All aboard the M(obile) Health Express!

When I first heard of Kilifi Kids’ goal to raise $1 million for its mHealth pilot program, I wondered, “How can mobile phones be of any help to starving African children and in one of the world’s poorest countries?” Little did I know that, in the past decade, developing countries have surpassed the developed world in the number of mobile phones per person. Which is impressive when you consider that just 10 years ago, the entire continent of Africa had fewer telephone lines than did the tiny island of Manhattan.

According to the United Nations, in 2010, nearly 70 percent of people living in developing countries now have access to a mobile phone. It’s as if the developing world completely leap-frogged the developed world in this regard, which makes sense when you think about it: building cell phone towers is much cheaper than laying thousands of miles of land lines and fiber optic cables, and cell phones are certainly much cheaper than computers. The UN is so excited about the potential of mobile technology to improve the delivery of cost-effective humanitarian relief to some of the poorest communities, that its foundation has named mHealth as one of its top priorities, and has partnered with Vodafone to support the development of such programs across the developing world.

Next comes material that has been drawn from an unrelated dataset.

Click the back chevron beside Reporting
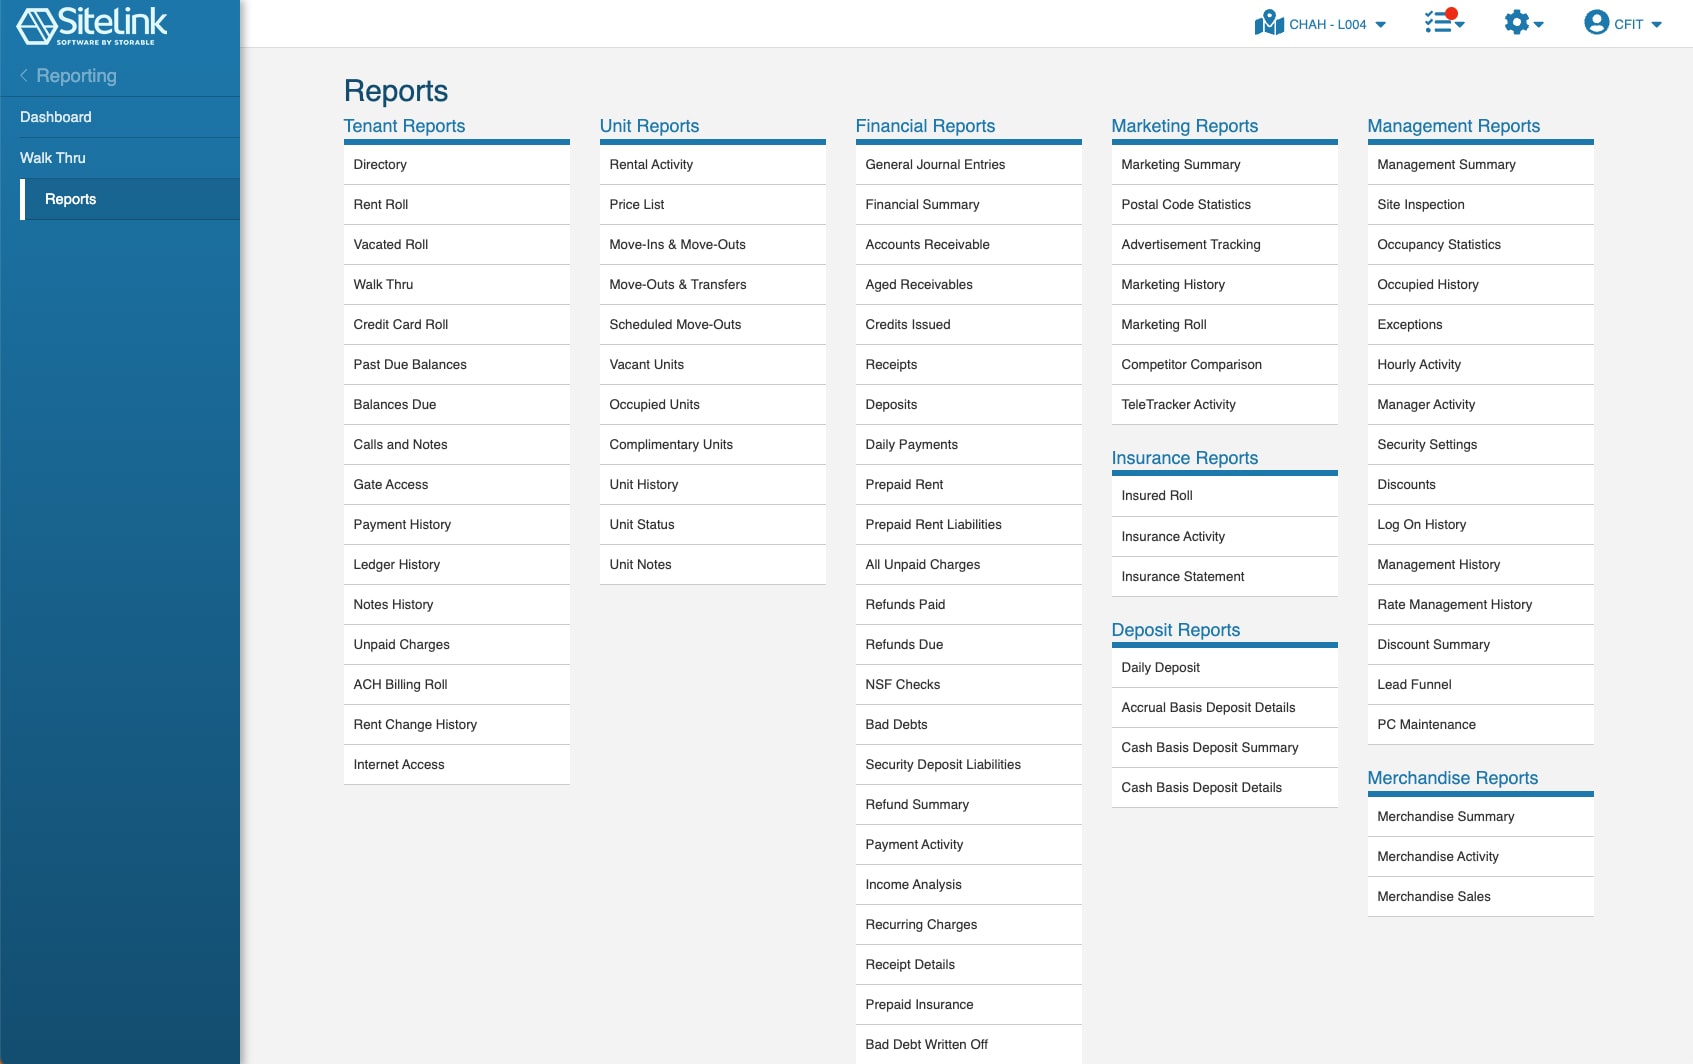1693x1064 pixels. point(24,76)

Kilifi Kids is wise to jump on the mHealth train to support its goal of improving the health and nutrition of 500,000 children across Kenya.  Here are some of the ways that mobile telephones can help improve the access and quality of health care in Kenya:

  • By arming community health workers (CHW) with mobile phones, they can communicate health information more quickly from the remote villages to the doctors and nurses at the health clinics in the city center.
  • With a focus on malnourished children, CHWs can monitor and record patients’ vital signs, symptoms, and other health indicators to more quickly diagnose medical conditions and mobilize the necessary actions for treatment.
  • CHWs can request deliveries of needed medicines and food with a simple text message.
  • Mobile phones allow CHWs to collect health data to inform the greater public health objectives
  • Specialized mobile phone applications can educate residents about health information, both preventative and curative.

This is an exciting time to be involved in the burgeoning mHealth movement, and Kilifi Kids is right on the front lines, saving lives one cell phone at a time!